• EXTRAIT DE L'ARTICLE
En matière de virose sur betterave, la lutte contre les pucerons n’est pas suffisante. La gestion du réservoir viral est aussi un levier central : c’est une des conclusions des acteurs du plan national de recherche et d'innovation (PNRI). Et « la betterave elle-même est un réservoir massif de virus », a rappelé Christian Huyghe, chargé de mission auprès de la direction scientifique Agriculture de l’Inrae, lors d’une présentation faite à l’Académie de l’Agriculture le 14 mai 2025.
L’objectif : éviter au maximum que des plants de betterave puissent faire un lien entre une campagne sucrière et la suivante. « Si tout le monde applique la prophylaxie sur un temps long, ça passera », mais il insiste sur la nécessité d’embarquer tous les producteurs, et tous les ans. « Si 10 % des agriculteurs se disent : « ce n’est pas grave, les autres le font », cela va se casser la figure. »
Détruire les repousses
Trois leviers ont été identifiés en la matière. Le premier est la gestion des repousses dans le blé suivant. Aujourd’hui, « 50 % des blés après betterave sont semés sans labour », chiffre l’expert. Ce faisant, les collets restent sur place et en situation favorable à leur reprise, comme en automne 2019 et 2024, ils se réimplantent. « On a trouvé des virus dans ces repousses de betteraves », confirme Christian Huyghe. Il souligne d’ailleurs que « dès février 2023, il y a eu des recommandations extrêmement fermes de la part des coopératives » sur ce sujet. En présence de repousses au printemps malgré les désherbages d’automne, l’Institut technique de la betterave (ITB) conseille d’appliquer fin mars-début avril un anti-dicotylédones.
Les cordons de déterrage sont aussi de potentiels réservoirs. Il est ainsi demandé de les détruire mécaniquement. L’ITB indique que si les résidus n’ont pas été épandus puis enfouis à l’automne, un retournement doit être envisagé. Si les andains ne sont pas suffisamment maniables, une application de glyphosate est possible. Attention toutefois aux conditions d’usage. Elles sont détaillées dans une fiche publiée sur le site de l’ITB. D’après l’institut, 11 % des échantillons de repousses dans des cordons réalisés en mars 2024 étaient contaminés. Une proportion importante « compte tenu de la faible pression jaunisse en 2023 », précise l’ITB.

• DONNÉES
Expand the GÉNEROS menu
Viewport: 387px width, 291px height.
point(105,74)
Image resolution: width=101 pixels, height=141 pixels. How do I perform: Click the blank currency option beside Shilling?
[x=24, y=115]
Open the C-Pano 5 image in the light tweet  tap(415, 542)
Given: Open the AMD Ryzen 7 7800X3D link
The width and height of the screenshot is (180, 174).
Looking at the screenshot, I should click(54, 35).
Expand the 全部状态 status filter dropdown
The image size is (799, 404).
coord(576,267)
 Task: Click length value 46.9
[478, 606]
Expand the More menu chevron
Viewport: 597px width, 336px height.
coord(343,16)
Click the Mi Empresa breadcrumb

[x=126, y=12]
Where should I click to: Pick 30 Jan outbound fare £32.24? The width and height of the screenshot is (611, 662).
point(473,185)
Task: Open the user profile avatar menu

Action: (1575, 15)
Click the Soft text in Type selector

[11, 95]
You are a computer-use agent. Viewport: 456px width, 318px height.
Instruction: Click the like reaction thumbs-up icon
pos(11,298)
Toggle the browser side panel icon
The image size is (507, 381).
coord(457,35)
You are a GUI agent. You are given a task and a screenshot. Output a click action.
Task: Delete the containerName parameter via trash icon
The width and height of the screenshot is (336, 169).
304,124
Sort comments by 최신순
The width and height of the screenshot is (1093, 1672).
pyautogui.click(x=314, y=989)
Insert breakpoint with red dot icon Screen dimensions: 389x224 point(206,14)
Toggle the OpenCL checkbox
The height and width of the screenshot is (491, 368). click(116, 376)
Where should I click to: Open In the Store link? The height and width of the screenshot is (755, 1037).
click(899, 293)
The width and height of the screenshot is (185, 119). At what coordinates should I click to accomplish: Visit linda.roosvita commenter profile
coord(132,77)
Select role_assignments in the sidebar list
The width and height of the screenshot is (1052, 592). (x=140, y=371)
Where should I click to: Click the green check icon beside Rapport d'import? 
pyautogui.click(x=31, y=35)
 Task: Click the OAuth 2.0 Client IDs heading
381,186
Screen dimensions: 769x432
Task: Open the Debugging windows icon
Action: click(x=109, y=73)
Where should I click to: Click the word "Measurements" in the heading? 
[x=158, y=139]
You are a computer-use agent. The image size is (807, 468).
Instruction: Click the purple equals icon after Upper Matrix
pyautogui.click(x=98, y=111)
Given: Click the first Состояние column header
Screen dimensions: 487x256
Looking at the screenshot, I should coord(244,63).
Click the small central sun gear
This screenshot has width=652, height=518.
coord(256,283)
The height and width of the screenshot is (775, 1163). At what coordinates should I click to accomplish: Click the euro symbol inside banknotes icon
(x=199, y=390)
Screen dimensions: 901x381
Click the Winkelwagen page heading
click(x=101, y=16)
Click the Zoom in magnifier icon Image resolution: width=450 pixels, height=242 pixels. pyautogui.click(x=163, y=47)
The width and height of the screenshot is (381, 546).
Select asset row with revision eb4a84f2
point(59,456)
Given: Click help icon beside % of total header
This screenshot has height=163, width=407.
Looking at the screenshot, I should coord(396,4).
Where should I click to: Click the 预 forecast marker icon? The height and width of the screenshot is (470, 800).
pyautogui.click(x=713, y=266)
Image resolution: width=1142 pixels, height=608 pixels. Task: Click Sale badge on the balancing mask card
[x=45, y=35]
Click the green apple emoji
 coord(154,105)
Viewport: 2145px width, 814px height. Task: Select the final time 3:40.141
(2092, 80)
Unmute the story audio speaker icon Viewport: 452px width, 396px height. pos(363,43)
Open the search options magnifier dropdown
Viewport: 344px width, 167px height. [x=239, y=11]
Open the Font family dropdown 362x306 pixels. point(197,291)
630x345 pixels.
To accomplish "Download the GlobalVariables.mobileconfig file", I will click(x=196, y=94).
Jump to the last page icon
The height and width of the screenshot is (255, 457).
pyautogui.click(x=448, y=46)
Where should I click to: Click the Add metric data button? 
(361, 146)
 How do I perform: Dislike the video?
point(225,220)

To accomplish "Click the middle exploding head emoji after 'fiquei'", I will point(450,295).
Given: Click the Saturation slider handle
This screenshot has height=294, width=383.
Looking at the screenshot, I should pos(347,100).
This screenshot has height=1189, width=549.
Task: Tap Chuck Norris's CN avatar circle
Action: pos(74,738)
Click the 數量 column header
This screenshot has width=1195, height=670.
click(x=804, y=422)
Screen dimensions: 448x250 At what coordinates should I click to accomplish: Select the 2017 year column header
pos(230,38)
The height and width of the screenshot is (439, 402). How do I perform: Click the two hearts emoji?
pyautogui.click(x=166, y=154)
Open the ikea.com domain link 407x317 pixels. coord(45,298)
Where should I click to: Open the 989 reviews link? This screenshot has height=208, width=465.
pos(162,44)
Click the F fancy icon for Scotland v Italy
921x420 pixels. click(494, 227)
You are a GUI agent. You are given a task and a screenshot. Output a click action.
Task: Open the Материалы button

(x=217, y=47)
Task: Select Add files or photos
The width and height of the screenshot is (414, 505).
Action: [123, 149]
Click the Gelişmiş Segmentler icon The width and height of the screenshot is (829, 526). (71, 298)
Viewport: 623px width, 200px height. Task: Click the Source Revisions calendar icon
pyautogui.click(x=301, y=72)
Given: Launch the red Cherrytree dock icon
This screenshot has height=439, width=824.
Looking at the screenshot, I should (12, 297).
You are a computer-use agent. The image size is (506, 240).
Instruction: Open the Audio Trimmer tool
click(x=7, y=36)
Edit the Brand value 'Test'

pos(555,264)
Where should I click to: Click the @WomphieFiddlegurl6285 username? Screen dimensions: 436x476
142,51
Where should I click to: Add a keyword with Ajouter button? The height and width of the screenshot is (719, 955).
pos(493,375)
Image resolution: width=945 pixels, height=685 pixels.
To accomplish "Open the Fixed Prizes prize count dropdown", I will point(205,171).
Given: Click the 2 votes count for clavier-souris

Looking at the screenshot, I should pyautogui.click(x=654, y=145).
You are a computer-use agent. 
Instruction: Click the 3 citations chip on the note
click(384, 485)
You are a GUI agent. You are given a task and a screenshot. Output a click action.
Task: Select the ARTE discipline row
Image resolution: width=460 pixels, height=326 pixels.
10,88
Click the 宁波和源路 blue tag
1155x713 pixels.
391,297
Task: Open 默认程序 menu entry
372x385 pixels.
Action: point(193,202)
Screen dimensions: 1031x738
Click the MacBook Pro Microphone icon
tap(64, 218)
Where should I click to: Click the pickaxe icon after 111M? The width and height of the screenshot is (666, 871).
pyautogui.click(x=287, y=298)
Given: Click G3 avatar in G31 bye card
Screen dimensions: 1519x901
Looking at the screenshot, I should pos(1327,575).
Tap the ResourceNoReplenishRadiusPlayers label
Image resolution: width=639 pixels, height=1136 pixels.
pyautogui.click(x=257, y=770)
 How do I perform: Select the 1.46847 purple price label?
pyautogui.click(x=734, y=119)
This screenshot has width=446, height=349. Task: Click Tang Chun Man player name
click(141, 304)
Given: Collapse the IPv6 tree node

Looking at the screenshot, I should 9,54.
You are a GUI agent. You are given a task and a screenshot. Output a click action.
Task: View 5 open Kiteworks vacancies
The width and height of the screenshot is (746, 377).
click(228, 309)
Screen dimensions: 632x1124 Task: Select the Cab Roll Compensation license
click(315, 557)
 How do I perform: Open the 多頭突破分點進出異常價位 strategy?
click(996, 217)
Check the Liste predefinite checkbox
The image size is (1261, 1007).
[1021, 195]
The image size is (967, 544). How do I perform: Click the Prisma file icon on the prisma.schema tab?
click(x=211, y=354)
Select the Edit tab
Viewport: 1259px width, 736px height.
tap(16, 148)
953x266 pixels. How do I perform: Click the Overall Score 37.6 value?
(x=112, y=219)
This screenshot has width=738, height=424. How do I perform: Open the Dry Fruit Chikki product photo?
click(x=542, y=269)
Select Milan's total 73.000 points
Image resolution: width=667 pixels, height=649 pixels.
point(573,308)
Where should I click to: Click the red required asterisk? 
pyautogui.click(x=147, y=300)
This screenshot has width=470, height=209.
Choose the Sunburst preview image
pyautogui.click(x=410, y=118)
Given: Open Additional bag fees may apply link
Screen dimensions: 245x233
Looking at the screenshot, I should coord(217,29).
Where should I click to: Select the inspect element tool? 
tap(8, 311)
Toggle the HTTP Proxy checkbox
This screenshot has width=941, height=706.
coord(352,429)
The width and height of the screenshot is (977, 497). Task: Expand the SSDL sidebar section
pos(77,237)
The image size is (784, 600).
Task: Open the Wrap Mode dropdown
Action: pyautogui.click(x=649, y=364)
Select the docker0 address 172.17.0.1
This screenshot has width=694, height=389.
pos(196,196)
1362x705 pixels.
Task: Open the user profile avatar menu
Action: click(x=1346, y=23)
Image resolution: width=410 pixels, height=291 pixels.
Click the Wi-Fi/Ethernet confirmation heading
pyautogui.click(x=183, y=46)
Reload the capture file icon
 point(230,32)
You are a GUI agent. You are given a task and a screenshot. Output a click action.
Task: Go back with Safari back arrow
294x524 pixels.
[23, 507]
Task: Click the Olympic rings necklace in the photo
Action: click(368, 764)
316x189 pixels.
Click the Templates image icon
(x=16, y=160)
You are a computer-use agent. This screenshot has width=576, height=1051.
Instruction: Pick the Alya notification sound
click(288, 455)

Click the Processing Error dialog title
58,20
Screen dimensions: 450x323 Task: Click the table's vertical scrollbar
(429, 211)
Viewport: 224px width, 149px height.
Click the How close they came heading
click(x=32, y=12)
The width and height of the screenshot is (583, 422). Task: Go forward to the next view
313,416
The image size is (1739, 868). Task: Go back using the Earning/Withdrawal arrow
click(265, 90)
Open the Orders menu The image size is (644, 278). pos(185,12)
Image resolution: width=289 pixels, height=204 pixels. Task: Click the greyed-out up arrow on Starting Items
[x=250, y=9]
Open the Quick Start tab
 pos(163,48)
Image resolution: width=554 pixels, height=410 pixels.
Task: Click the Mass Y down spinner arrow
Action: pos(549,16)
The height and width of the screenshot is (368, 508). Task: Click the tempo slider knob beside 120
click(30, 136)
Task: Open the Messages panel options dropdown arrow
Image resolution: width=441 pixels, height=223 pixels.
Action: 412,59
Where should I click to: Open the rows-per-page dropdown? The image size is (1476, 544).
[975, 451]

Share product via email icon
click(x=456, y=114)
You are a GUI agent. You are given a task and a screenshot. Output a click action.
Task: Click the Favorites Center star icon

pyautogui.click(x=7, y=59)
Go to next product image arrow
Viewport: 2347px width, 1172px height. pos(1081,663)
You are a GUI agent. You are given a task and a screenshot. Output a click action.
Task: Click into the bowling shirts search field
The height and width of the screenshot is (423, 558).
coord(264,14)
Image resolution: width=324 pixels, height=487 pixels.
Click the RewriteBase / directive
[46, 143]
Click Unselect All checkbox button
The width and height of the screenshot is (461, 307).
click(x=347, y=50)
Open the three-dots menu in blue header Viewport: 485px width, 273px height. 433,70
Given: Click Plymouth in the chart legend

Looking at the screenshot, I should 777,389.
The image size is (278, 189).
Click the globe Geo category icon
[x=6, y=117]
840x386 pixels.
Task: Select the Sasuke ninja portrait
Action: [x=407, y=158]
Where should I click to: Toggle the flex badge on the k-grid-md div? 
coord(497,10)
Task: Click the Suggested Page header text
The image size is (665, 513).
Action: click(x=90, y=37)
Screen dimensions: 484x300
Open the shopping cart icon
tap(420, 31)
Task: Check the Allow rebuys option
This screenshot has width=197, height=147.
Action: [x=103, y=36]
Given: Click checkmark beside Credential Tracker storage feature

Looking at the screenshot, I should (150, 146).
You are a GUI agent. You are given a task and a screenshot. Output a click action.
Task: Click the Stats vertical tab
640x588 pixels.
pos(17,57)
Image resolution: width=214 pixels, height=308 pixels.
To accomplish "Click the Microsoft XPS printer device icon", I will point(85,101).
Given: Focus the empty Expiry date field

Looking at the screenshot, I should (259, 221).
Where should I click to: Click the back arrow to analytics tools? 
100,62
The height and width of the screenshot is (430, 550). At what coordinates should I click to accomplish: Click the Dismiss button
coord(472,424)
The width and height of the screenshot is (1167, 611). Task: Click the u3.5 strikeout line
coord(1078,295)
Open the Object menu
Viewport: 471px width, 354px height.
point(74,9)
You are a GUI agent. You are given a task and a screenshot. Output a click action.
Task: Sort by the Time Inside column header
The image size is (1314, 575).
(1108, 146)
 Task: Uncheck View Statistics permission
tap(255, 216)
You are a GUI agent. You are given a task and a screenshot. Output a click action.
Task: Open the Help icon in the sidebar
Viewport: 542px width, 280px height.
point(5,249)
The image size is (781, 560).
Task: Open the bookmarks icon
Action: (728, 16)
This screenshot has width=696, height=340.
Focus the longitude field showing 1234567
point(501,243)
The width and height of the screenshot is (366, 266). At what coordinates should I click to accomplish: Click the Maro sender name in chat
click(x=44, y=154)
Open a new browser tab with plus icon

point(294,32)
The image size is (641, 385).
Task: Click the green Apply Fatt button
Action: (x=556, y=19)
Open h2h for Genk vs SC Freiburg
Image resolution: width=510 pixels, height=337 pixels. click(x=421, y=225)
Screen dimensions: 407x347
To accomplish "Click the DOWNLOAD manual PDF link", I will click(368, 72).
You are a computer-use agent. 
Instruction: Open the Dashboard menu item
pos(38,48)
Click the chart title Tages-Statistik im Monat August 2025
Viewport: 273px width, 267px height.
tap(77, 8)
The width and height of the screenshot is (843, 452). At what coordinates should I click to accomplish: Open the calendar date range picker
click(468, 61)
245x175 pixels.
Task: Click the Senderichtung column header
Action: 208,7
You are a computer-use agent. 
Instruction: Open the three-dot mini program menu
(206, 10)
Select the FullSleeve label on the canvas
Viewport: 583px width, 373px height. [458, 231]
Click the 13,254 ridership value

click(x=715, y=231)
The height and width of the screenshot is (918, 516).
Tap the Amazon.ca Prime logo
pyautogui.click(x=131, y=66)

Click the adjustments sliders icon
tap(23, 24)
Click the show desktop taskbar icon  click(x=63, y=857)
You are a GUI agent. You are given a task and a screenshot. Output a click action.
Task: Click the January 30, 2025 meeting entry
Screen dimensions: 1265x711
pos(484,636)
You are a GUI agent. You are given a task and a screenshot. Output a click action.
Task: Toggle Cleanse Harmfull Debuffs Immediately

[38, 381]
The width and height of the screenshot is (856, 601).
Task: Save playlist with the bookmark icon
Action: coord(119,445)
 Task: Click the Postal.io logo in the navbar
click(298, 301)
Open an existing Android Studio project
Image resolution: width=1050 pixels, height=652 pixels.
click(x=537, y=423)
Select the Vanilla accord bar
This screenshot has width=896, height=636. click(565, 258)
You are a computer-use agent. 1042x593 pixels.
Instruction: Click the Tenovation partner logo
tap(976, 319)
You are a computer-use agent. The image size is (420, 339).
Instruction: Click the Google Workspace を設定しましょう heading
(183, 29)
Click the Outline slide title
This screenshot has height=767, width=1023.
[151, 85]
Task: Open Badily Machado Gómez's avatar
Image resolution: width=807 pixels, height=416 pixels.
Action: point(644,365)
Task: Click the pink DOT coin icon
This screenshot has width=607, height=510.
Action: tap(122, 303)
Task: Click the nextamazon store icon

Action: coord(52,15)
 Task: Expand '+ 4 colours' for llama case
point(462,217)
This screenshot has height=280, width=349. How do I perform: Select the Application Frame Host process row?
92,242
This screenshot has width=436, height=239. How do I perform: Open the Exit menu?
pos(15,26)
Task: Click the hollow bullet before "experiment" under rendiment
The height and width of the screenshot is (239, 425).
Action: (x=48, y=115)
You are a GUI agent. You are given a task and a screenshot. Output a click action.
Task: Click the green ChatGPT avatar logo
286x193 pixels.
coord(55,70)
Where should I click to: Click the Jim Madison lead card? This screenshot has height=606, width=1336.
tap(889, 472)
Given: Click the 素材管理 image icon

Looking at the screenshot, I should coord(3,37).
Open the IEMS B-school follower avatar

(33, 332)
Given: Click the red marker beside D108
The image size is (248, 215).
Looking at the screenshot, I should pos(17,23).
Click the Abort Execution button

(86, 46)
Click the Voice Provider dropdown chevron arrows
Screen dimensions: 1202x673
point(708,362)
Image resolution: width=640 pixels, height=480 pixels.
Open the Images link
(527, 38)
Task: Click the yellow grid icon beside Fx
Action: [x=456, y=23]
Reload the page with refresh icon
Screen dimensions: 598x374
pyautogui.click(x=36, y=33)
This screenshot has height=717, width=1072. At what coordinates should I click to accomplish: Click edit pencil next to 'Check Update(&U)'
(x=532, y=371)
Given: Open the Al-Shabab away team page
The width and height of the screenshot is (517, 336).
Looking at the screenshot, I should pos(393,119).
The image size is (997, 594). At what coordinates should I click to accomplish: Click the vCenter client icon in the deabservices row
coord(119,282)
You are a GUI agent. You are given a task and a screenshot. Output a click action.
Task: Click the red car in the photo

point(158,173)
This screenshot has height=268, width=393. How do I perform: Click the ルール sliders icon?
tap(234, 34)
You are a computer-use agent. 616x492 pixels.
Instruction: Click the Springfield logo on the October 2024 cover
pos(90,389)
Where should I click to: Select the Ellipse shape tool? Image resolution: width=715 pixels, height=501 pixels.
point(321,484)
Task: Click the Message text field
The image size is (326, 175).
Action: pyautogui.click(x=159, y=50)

• CONSIGNES
a - Dans l'article sur la virose de la betterave, présentez sous forme de liste le paragraphe qui commence par « Les cordons de déterrage », en gardant ses faits principaux.
b - Reprenez le passage de l'article sur la virose de la betterave commençant par « Détruire les repousses » et se terminant par « avril un anti-dicotylédones. », en substituant « organisations de producteurs » à « coopératives ».
c - Traduisez en anglais cette phrase de l'article sur la virose de la betterave : « L’objectif : éviter au maximum que des plants de betterave puissent faire un lien entre une campagne sucrière et la suivante. »
Servez-vous uniquement de l'article.

• RÉPONSES
a -
- Les cordons de déterrage sont de potentiels réservoirs et doivent être détruits mécaniquement.
- Selon l'ITB, si les résidus n'ont pas été épandus puis enfouis à l'automne, il faut envisager un retournement.
- Si les andains sont trop peu maniables, on peut appliquer du glyphosate, en respectant les conditions d'usage détaillées dans une fiche publiée sur le site de l'ITB.
- En mars 2024, 11 % des échantillons de repousses prélevés dans des cordons étaient contaminés. L'ITB juge cette proportion importante compte tenu de la faible pression jaunisse en 2023.

b -
Détruire les repousses
Trois leviers ont été identifiés en la matière. Le premier est la gestion des repousses dans le blé suivant. Aujourd’hui, « 50 % des blés après betterave sont semés sans labour », chiffre l’expert. Ce faisant, les collets restent sur place et en situation favorable à leur reprise, comme en automne 2019 et 2024, ils se réimplantent. « On a trouvé des virus dans ces repousses de betteraves », confirme Christian Huyghe. Il souligne d’ailleurs que « dès février 2023, il y a eu des recommandations extrêmement fermes de la part des organisations de producteurs » sur ce sujet. En présence de repousses au printemps malgré les désherbages d’automne, l’Institut technique de la betterave (ITB) conseille d’appliquer fin mars-début avril un anti-dicotylédones.

c - The goal: to prevent, as far as possible, beet plants from creating a link between one sugar campaign and the next.